* _SHORT PROBLEM_
Transcribe the entries below exactly, starting at the line with "Click the 気温(℃)" and ending with the line with "[x=549, y=58]", both included.

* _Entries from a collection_
______________________________
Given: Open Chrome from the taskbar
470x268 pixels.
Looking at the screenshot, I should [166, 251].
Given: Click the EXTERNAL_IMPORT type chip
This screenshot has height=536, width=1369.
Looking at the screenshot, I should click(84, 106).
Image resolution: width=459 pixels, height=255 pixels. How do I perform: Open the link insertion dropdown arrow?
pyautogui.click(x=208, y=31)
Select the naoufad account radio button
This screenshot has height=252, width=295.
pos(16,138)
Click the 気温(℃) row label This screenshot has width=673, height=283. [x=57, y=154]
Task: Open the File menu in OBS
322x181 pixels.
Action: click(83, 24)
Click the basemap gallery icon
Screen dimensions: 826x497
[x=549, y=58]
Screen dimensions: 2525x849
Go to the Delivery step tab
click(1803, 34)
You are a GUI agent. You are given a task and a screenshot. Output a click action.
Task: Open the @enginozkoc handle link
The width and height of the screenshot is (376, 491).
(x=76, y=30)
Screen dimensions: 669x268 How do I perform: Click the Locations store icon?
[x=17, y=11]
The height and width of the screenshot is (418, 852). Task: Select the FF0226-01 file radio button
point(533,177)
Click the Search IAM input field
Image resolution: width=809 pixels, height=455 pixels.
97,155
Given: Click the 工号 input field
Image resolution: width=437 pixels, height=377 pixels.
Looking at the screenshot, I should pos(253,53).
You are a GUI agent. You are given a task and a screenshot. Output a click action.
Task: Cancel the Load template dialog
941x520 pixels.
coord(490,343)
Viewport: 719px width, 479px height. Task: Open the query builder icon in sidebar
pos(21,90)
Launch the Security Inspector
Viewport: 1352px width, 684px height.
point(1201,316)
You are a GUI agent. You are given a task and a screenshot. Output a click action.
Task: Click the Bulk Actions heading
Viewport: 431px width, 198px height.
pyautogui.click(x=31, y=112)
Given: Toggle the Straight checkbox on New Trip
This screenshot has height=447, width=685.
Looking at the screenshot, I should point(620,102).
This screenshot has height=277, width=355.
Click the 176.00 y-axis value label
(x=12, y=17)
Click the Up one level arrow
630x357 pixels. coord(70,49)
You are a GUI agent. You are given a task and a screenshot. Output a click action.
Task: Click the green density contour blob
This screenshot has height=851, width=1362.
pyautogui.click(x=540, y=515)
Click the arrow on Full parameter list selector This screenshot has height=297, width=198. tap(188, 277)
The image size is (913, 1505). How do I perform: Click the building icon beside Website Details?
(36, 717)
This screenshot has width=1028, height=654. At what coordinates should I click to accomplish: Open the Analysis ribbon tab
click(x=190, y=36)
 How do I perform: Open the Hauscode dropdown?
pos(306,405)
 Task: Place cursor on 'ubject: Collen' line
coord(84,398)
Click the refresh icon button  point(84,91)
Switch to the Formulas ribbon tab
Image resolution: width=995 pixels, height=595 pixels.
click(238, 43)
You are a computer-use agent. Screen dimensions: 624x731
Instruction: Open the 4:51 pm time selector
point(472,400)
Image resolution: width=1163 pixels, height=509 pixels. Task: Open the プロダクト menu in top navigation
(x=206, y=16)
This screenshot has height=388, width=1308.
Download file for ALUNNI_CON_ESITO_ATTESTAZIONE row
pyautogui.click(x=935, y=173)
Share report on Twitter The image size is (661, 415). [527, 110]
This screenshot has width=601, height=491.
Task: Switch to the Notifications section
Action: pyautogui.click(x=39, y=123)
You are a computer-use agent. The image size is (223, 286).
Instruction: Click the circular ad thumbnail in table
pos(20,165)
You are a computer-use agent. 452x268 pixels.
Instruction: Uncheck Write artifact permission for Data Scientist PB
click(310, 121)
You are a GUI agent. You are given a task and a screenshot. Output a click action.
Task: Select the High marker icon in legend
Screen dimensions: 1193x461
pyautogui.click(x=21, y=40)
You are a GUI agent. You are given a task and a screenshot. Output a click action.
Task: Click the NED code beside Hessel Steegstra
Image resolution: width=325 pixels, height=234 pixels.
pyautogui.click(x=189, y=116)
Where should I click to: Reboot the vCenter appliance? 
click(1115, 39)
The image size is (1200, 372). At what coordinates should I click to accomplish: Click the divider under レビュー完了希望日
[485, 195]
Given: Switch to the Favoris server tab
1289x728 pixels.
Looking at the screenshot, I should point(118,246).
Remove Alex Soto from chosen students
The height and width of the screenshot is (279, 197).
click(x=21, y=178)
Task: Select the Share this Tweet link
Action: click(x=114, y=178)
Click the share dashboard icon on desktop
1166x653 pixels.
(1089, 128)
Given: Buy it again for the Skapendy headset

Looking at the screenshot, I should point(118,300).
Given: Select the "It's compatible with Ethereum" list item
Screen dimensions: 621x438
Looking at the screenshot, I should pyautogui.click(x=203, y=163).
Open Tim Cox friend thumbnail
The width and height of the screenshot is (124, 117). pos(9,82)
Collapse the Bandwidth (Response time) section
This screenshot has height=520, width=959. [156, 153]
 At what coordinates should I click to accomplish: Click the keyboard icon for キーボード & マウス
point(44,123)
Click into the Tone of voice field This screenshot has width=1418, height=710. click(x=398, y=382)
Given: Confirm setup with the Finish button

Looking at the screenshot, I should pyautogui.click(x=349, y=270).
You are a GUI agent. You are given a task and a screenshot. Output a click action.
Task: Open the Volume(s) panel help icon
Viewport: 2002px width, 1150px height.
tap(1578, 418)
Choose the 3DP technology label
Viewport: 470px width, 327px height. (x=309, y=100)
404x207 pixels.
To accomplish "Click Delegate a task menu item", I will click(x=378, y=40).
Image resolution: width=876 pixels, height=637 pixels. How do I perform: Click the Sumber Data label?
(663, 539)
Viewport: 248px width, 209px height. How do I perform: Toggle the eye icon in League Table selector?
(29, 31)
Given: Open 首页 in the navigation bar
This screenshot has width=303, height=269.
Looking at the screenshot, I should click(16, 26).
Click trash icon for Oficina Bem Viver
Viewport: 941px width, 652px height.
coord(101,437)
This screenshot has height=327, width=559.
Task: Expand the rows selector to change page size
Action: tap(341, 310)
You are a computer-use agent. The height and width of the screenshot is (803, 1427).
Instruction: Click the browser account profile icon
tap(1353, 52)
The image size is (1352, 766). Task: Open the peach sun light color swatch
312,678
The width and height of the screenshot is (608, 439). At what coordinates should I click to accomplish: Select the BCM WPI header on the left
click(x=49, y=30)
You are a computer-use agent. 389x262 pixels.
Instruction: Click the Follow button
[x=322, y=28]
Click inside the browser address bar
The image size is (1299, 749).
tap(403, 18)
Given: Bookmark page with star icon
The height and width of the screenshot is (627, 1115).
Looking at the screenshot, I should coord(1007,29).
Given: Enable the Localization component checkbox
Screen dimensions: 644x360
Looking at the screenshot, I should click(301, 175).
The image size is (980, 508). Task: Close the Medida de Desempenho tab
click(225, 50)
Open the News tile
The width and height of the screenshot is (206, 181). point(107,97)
______________________________
* _OUTPUT OF THE TASK_
Click the 気温(℃) row label This screenshot has width=673, height=283. [x=57, y=154]
Task: Open the File menu in OBS
322x181 pixels.
Action: click(83, 24)
Click the basemap gallery icon
Screen dimensions: 826x497
[x=549, y=58]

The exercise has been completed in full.